# Set exercise
Rewrite the lines between the one holding "1167x867 pixels. How" and the one holding "[x=708, y=60]", inclusive, with their requests, and rescale every coordinate in the answers by 0.7, rounding to whole numbers with halves rounded up. Leave all numbers in the requests unchanged.

══ Listed entries

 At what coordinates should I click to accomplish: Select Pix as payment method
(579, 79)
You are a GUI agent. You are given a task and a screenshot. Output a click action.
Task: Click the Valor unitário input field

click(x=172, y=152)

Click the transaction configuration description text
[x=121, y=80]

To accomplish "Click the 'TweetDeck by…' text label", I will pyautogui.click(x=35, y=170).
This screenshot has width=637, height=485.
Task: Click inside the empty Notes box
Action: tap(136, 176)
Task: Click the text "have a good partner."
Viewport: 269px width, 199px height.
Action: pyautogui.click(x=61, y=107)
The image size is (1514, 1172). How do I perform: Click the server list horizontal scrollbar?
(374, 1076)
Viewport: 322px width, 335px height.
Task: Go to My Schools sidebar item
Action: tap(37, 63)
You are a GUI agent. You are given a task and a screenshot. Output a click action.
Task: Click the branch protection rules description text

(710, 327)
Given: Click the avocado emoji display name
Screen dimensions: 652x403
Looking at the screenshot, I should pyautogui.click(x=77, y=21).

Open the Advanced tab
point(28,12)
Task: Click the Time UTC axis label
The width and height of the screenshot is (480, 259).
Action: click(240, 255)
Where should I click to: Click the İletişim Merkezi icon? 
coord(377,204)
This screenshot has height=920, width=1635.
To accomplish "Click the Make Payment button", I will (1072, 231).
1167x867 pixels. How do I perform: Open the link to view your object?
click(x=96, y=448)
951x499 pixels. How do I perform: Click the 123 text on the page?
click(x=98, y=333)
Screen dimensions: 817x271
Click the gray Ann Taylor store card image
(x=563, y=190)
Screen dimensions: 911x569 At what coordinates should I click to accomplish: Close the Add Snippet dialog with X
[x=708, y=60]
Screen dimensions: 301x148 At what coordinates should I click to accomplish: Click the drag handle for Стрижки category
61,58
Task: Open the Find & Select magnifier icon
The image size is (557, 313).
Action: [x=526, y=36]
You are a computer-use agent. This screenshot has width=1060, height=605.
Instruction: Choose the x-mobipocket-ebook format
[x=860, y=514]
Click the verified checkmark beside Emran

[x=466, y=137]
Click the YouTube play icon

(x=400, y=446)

════

# Answer to this task
1167x867 pixels. How do I perform: Open the link to view your object?
click(x=67, y=314)
951x499 pixels. How do I perform: Click the 123 text on the page?
click(x=69, y=233)
Screen dimensions: 817x271
Click the gray Ann Taylor store card image
(x=394, y=133)
Screen dimensions: 911x569 At what coordinates should I click to accomplish: Close the Add Snippet dialog with X
[x=496, y=42]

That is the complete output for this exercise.